И никогда еще за всю свою жизнь не испытывал он от близости с женщиной такой радости, такого упоения, такого наслаждения. Ни униженности, ни стыда – только первобытная раскованность, нежность и какое-то абсолютное взаимопроникновение. Всю ночь, до самого рассвета. Словно была у него сестренка-близнец и тела их отлили в одной и той же форме.

После консервов, холодной жареной картошки и кофе из подгоревших зерен, сладкого до отвращения, да к тому же еще с песочком, отправились они вдвоем, обнявшись, к ней в комнату, в барак рядом с радиорубкой. И обнаружилась там, в комнате, какая-то Ивонн, совершенно лишняя, которую Михаль, не моргнув глазом, спровадила ночевать к Иораму, «потому что тут собираются заниматься любовью, а это может дурно повлиять на тебя». И была армейская койка, узкая и твердая.

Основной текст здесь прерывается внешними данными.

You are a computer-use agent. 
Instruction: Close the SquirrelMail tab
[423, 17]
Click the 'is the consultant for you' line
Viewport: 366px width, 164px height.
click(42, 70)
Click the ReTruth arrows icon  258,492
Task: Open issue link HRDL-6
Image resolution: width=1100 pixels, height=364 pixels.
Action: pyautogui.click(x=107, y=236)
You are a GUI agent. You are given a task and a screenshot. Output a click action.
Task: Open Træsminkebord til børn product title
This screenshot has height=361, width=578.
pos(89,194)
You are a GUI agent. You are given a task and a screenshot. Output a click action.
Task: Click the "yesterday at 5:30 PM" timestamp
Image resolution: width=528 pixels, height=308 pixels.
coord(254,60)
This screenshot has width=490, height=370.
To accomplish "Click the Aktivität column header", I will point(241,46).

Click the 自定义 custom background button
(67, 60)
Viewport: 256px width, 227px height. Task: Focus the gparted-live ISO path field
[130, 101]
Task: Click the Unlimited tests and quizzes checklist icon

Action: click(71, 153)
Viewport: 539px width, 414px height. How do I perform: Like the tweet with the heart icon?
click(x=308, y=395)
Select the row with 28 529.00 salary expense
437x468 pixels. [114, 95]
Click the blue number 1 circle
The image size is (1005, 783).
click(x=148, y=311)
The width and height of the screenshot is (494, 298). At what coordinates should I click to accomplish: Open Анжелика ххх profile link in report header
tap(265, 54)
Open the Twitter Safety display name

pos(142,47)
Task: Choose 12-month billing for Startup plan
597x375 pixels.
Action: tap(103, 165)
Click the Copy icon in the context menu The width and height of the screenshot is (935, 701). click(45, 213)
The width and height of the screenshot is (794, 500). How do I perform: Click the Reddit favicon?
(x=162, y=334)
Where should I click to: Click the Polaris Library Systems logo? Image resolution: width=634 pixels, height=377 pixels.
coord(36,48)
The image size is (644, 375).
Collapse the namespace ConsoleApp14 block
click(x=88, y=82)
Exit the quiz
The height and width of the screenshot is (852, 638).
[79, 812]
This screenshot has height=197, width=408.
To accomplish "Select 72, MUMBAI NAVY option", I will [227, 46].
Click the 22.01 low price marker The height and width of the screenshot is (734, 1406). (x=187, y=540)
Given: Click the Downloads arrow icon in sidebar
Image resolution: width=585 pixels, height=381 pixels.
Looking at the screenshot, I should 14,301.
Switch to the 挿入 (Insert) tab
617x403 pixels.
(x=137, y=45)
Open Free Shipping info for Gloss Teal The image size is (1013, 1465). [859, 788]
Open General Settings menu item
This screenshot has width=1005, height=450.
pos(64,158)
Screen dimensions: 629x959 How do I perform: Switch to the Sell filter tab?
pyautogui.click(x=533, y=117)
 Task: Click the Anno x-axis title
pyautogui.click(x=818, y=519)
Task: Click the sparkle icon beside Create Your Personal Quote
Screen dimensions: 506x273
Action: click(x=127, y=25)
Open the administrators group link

И был собачий лай, всю ночь напролет. И странная луна всходила и закатывалась в незанавешенном окне. В душе Ионатана поднялся и забушевал какой-то давний, загнанный внутрь гнев и вместе с тем лихорадочный восторг полной самоотдачи. Что же случилось с несчастным Шико, который отправился ночью в ущелье и успел почувствовать, что надвигается потоп? Я живой, живее не бывает, никогда в жизни не был я таким живым. И я сжимаю в своих объятиях женщину.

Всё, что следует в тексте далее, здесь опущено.